A memorial for those killed at the Tul Karm refugee camp. Alex Levac |
In Sa’adi’s estimation, no more than 15 or 20 young Palestinians confronted the soldiers, from some distance. One of them told Mohammad, “Za’atar, you should get out of here.” As the video from one camera shows, Za’atar turns around and starts to walk away from the soldiers. Not running but slowly walking. Then he’s shot in the head, from behind.
In a statement to Haaretz this week, the IDF Spokespersons Unit said, “Last week a Military Police investigation was launched. At this stage it can be noted that during operational activity of Israeli soldiers in Tul Karm, a violent riot erupted and dozens of Palestinians hurled rocks towards the fighters. In response, the soldiers used riot-dispersal means and live fire. It was reported that one Palestinian was killed and another injured [in this incident]. When the army finishes its investigation, the conclusions of the probe will be examined by the military prosecutor.
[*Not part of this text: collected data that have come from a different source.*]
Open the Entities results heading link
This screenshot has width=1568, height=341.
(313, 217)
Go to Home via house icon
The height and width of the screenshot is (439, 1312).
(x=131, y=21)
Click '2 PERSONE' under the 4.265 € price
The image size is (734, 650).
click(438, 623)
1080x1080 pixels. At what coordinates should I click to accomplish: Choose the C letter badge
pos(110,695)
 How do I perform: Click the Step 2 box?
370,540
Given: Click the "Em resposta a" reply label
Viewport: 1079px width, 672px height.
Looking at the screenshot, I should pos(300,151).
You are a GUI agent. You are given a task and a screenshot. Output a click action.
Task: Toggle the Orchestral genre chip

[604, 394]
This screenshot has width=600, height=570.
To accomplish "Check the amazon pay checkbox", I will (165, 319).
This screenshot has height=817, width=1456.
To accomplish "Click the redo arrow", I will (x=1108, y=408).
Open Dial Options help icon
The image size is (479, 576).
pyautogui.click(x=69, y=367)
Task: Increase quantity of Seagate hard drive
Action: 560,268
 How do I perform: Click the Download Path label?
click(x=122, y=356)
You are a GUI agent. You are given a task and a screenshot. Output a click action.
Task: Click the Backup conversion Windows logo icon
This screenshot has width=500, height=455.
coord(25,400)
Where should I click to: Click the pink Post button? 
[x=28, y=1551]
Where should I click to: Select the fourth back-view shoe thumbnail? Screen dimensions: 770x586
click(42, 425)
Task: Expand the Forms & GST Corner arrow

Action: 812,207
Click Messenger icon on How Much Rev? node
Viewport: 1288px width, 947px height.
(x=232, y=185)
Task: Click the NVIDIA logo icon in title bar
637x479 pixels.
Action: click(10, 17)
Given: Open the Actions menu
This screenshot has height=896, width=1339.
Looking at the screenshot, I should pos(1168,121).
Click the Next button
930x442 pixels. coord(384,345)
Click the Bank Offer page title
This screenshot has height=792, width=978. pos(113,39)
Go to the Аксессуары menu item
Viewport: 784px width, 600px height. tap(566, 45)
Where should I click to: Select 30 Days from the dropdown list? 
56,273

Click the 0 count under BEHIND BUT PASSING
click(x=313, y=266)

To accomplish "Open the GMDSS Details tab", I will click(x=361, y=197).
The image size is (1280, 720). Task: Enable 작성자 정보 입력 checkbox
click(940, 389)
The incident is also being probed at the command level.”
B’Tselem has released the following statement: “Video footage from four security cameras installed on three separate buildings along the street shows that the area was perfectly quiet and that there were no clashes there with soldiers… The video footage and the eyewitness accounts collected by B’Tselem from people who were near Khabali show no absolutely no of sign of any ‘disturbance,’ stone-throwing or use of crowd control measures. Quite the contrary: the soldiers are seen walking unhurriedly, the Palestinians are seen talking amongst themselves, and then the soldiers fatally shoot Khabali in the head from a considerable distance. The lethal shooting was not preceded by a warning, was not justified and constitutes a violation of the law.”
A few faded bloodstains are still visible on the asphalt where Khabali’s body was dragged away after the shooting. He died on the spot, his head bleeding profusely, Sa’adi says.
Fine Italian espresso is served in the café opposite, and two colorful photographs are hanging on the wall. One is of a large drone with the Israel Air Force symbol on its tail, the other of an IAF Fouga early fighter plane in the skies above Israel. The proprietor says he erased the squadron numbers before hanging them. He bought the two pictures in Tul Karm’s flea market.
Mohammad Khabali, aka “Za’atar,” is now buried not far from here, in the martyrs section of the cemetery.